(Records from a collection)
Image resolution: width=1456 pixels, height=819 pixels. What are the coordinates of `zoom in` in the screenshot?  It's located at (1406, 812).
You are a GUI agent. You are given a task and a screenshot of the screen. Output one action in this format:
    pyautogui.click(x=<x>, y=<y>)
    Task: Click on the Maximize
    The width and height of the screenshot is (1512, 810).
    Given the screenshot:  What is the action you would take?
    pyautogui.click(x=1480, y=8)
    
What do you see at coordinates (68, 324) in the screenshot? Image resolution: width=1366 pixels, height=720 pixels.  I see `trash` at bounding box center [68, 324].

...

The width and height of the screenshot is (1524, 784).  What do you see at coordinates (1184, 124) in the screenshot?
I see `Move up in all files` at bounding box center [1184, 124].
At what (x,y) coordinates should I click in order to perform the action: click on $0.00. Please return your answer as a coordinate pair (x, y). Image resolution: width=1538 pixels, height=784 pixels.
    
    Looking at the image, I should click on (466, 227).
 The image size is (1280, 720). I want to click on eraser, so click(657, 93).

What you should do: Starting at the line that contains "Image resolution: width=1456" and stopping after the line that contains "What do you see at coordinates (68, 324)", give those lines again with "coordinates" swapped for "position" and nothing else altered.

Correct result:
Image resolution: width=1456 pixels, height=819 pixels. What are the position of `zoom in` in the screenshot?  It's located at (1406, 812).
You are a GUI agent. You are given a task and a screenshot of the screen. Output one action in this format:
    pyautogui.click(x=<x>, y=<y>)
    Task: Click on the Maximize
    The width and height of the screenshot is (1512, 810).
    Given the screenshot:  What is the action you would take?
    pyautogui.click(x=1480, y=8)
    
What do you see at position (68, 324) in the screenshot? Image resolution: width=1366 pixels, height=720 pixels.  I see `trash` at bounding box center [68, 324].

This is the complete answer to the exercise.